----- TESTO MOSTRATO -----

Il turismo di massa collegato alla espulsione dei residenti e alla eliminazione di ogni conflittualità sociale (gli “sgomberi” della aree occupate sono una delle tante occupazioni bipartisan Lega-PD) ha cambiato il segno dei luoghi trasformandolo in meri convertitori di flussi di denaro, vera caratteristica della globalizzazione.
Quella epidemia avrebbe dovuto far riflettere sul modello di sviluppo, sule modalità distruttive di un turismo che ha ormai solo effetti deleteri e, alla fine, è pure un costo maggiore rispetto a qualunque “mirabolante” entrata.
Ma queste sono pie illusioni, un po’ “cattolicheggianti”, ovvero che da una tragedia possa nascere un mondo migliore. Se non c’è la volontà politica di crearne uno, non solo migliore, ma, soprattutto diverso, possono accadere tutte le tragedie del mondo senza che la situazione cambi.
In realtà quello che manca è uno sguardo diverso che non può provenire da questa classe dirigente, e, mi sia consentito, neppure dalla sinistra che si è auto-nominata tale e che nessuno vota più, non comprendendo nessuno dei suoi (seppur giusti) propositi.

-----

ISTRUZIONI DEI COMPITI
1. Secondo il testo sul turismo di massa, che cosa manca in realtà?
2. Riscrivi in forma più breve il paragrafo del testo sul turismo di massa che comincia con «Ma queste sono pie illusioni», conservandone i fatti principali.

----- DATI ESTRATTI -----

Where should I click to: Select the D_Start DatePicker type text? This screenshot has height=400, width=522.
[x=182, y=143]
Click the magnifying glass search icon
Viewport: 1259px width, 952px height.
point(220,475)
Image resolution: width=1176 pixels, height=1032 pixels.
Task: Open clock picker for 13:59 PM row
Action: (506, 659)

-----

RISPOSTE AI COMPITI
1. Manca uno sguardo diverso, che non può provenire da questa classe dirigente.

2. Credere che da una tragedia possa nascere un mondo migliore è un'illusione un po' "cattolicheggiante". Senza la volontà politica di crearne uno migliore e soprattutto diverso, nessuna tragedia cambia la situazione.